# Compression Algorithms

This is a collection of compression algorithms that are used to compress data of different types.
The algorithms are optimized for time-series use-cases; many of them assume that adjacent rows will have "similar" values.

## API

Each compression algorithm the API is divided into two parts: a _compressor_ and a _decompression iterator_. The compressor
is used to compress new data.

- `<algorithm name>_compressor_alloc` - creates the compressor
- `<algorithm_name>_compressor_append_null` - appends a null
- `<algorithm_name>_compressor_append_value` - appends a non-null value
- `<agorithm_name>_compressor_finish` - finalizes the compression and returns the compressed data

Data can be read back out using the decompression iterator. An iterator can operate backwards or forwards.
There is no random access. The api is

- `<algorithm_name>_decompression_iterator_from_datum_<forward|reverse>` - create a new DatumIterator in the forward or reverse direction.
- a DatumIterator has a function pointer called `try_next` that returns the next `DecompressResult`.

A `DecompressResult` can either be a decompressed value datum, null, or a done marker to indicate that the iterator is done.

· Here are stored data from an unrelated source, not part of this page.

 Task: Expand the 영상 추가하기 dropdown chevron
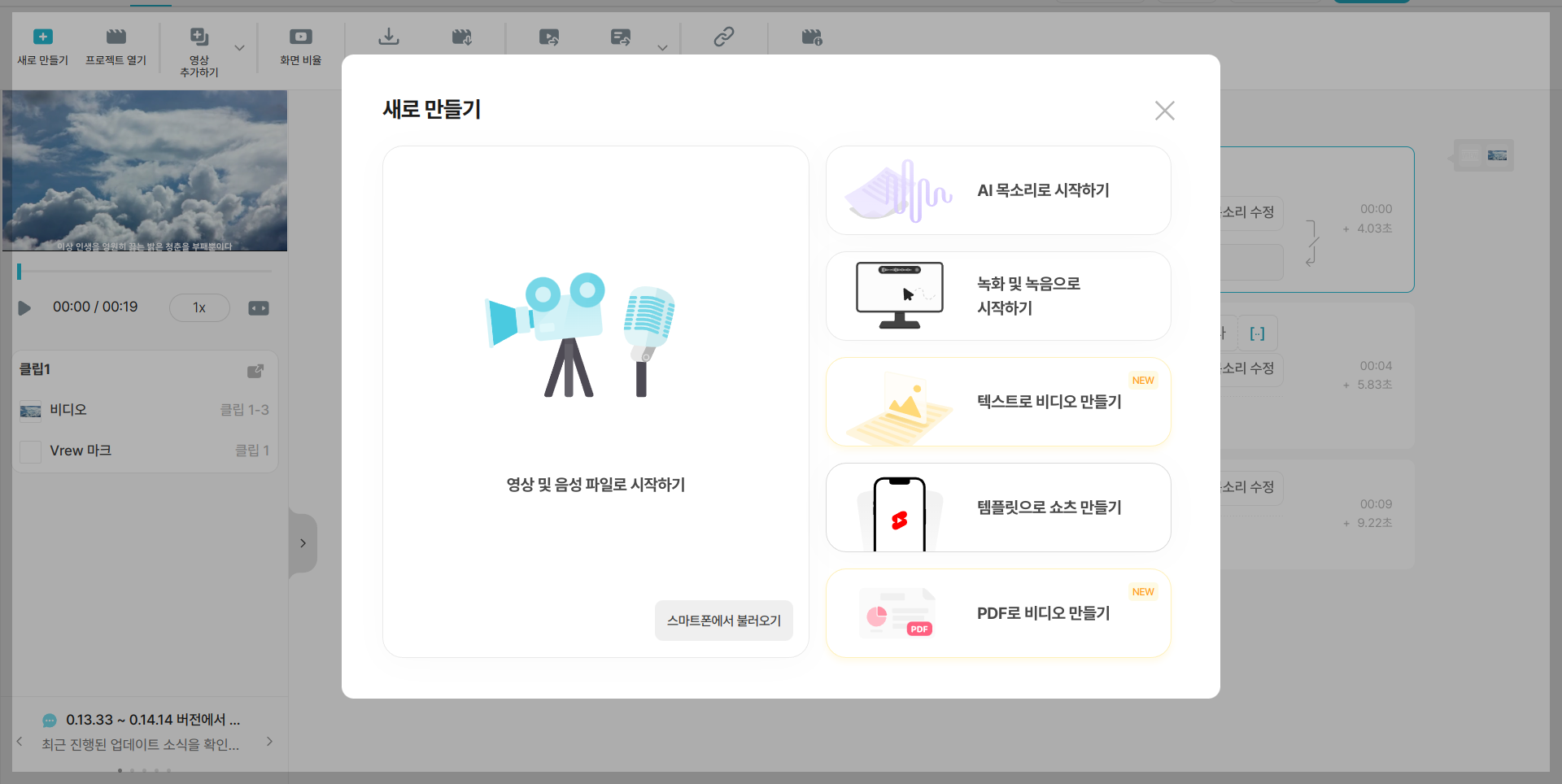point(238,49)
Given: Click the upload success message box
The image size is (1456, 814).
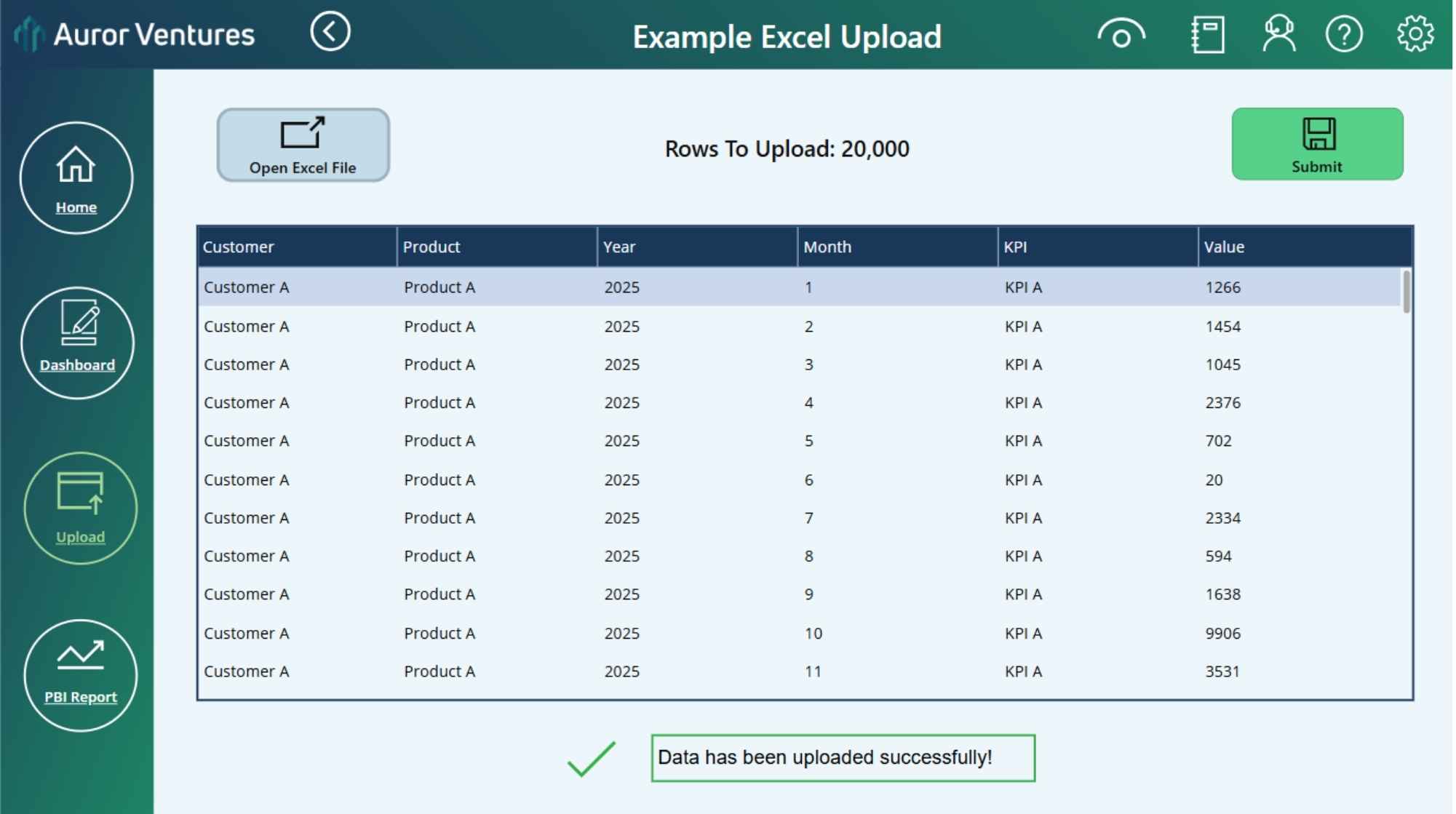Looking at the screenshot, I should (843, 758).
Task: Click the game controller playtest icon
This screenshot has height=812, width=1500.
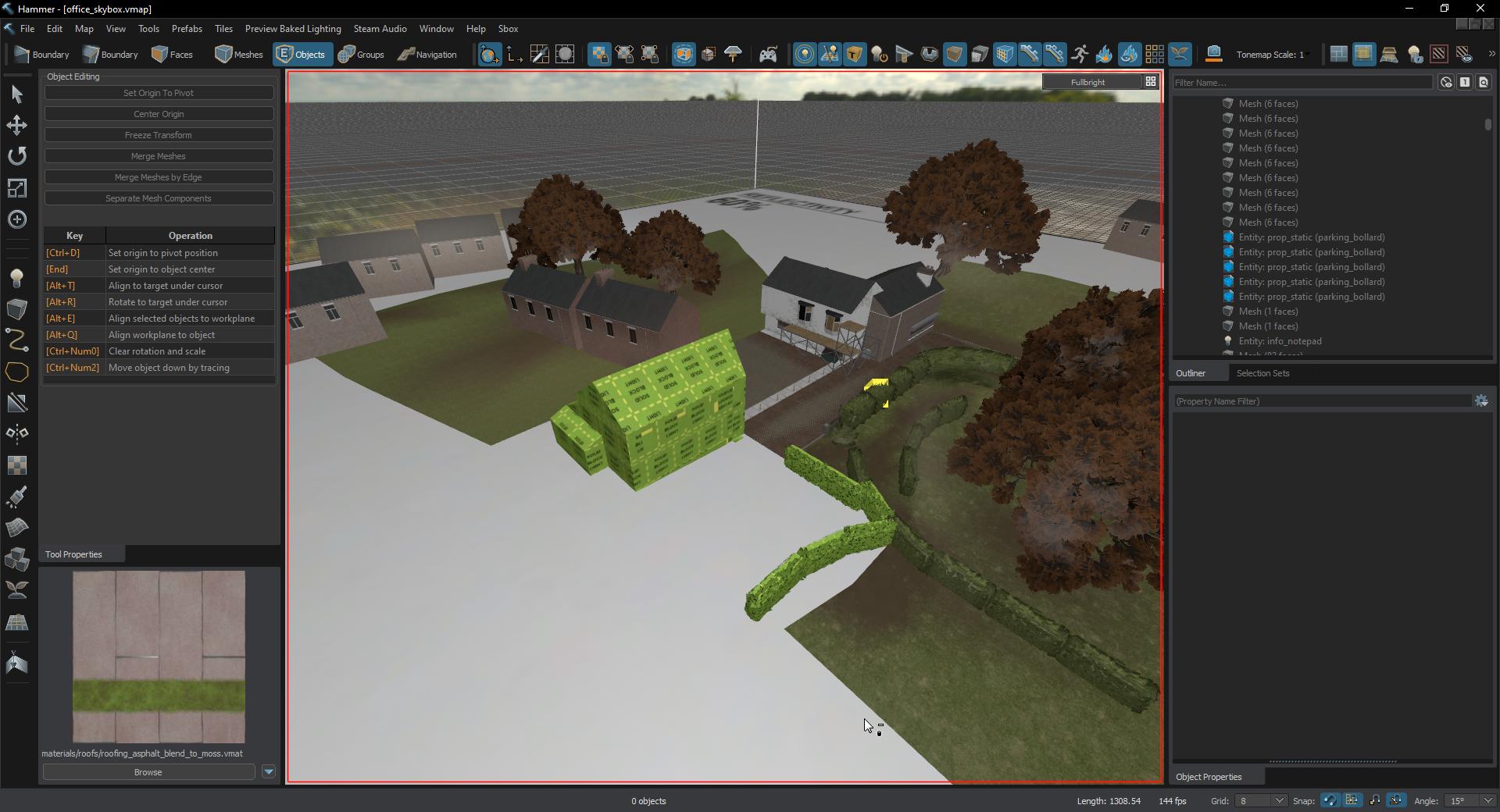Action: tap(768, 54)
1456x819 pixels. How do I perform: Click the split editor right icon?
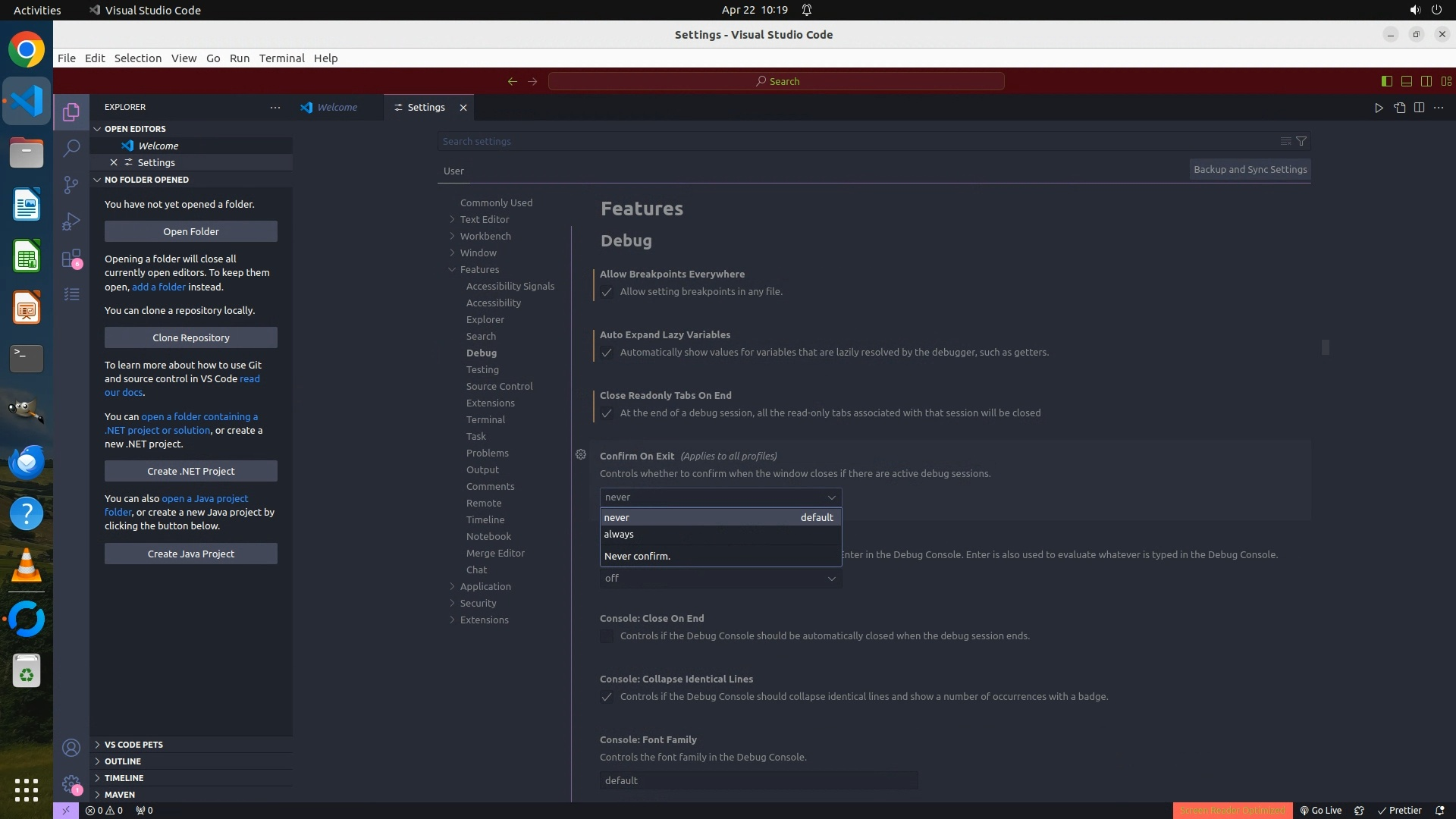[x=1419, y=108]
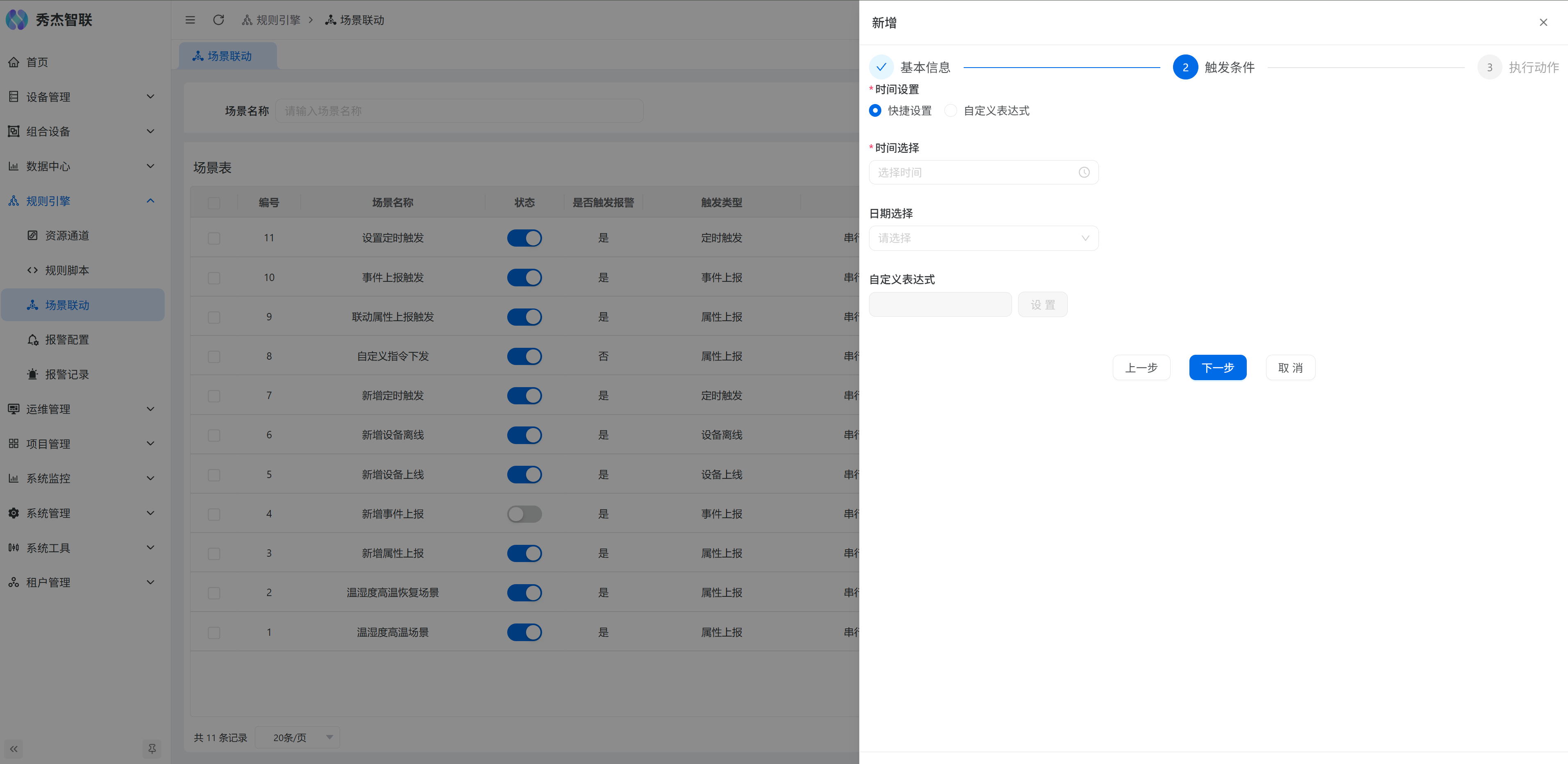Click the clock icon in time picker
This screenshot has height=764, width=1568.
[x=1083, y=172]
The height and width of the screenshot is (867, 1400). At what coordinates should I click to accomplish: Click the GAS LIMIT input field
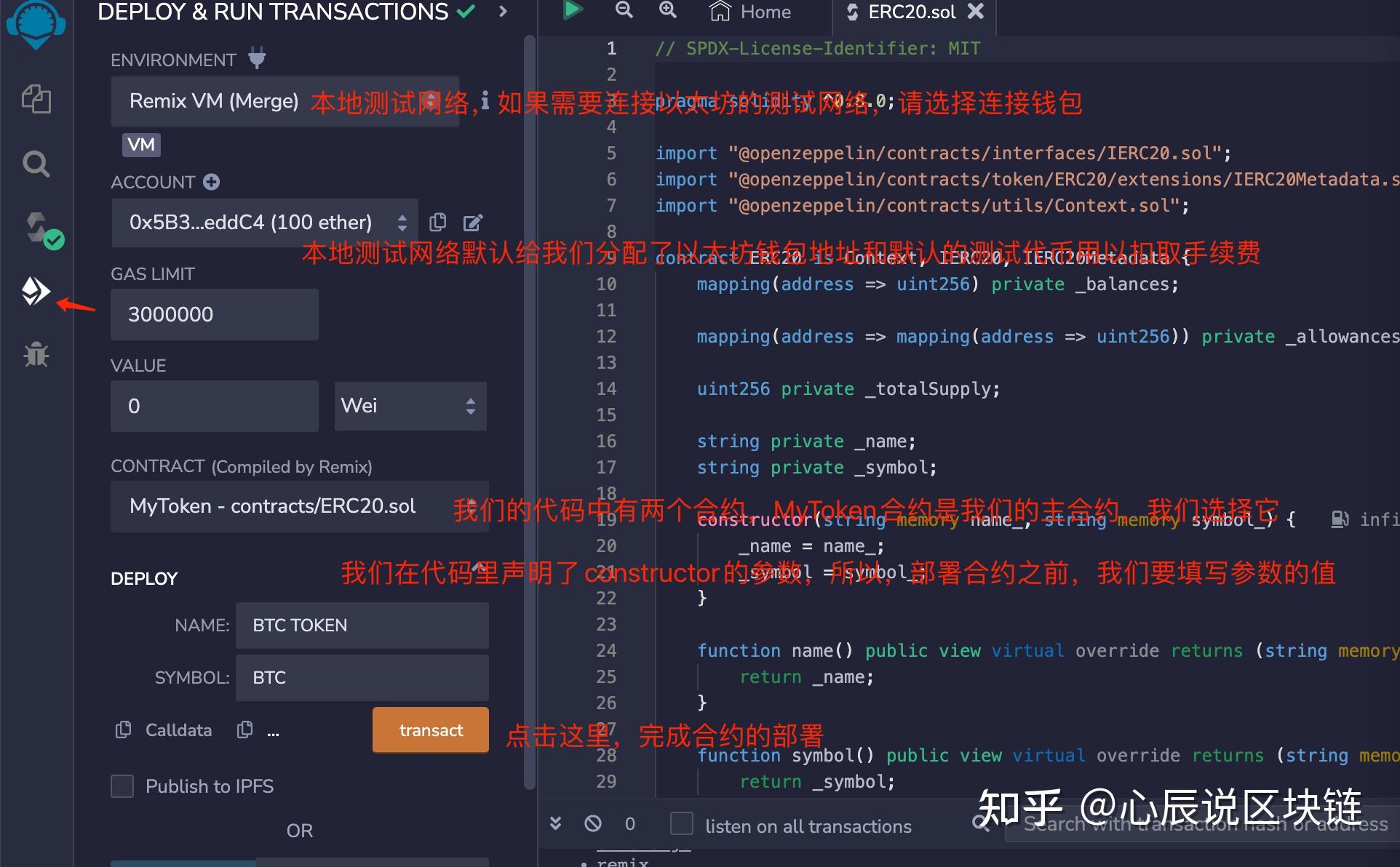(x=213, y=314)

Each decompression algorithm also contains send and recv function to get the external binary representations.

`CompressionAlgorithmDefinition` is a structure that defines function pointers to get forward and reverse iterators
as well as send and recv functions. The `definitions` array in  `compression.c` contains a `CompressionAlgorithmDefinition`
for each compression algorithm.

## Base algorithms

The `simple8b rle` algorithm is a building block for many of the compression algorithms.
It compresses a series of `uint64` values. It compresses the data by packing the values into the least
amount of bits necessary for the magnitude of the int values, using run-length-encoding for large numbers of repeated values,
A complete description is in the header file. Note that this is a header-only implementation as performance
is paramount here as it is used a primitive in all the other compression algorithms.

## Compression Algorithms

### DeltaDelta

for each integer, it takes the delta-of-deltas with the pervious integer,
zigzag encodes this deltadelta, then finally simple8b_rle encodes this
zigzagged result. This algorithm performs very well when the magnitude of the
delta between adjacent values tends not to vary much, and is optimal for
fixed rate-of-change.


### Gorilla

`gorilla` encodes floats using the Facebook gorilla algorithm. It stores the
compressed xors of adjacent values. It is one of the few simple algorithms
that compresses floating point numbers reasonably well.

### Dictionary

The dictionary mechanism stores data in two parts: a "dictionary" storing
each unique value in the dataset (stored as an array, see below) and
simple8b_rle compressed list of indexes into the dictionary, ordered by row.
This scheme can store any type of data, but will only be a space improvement
if the data set is of relatively low cardinality.

### Array

The array "compression" method simply stores the data in an array-like
structure and does not actually compress it (though TOAST-based compression
can be applied on top). It is the compression mechanism used when no other
compression mechanism works. It can store any type of data.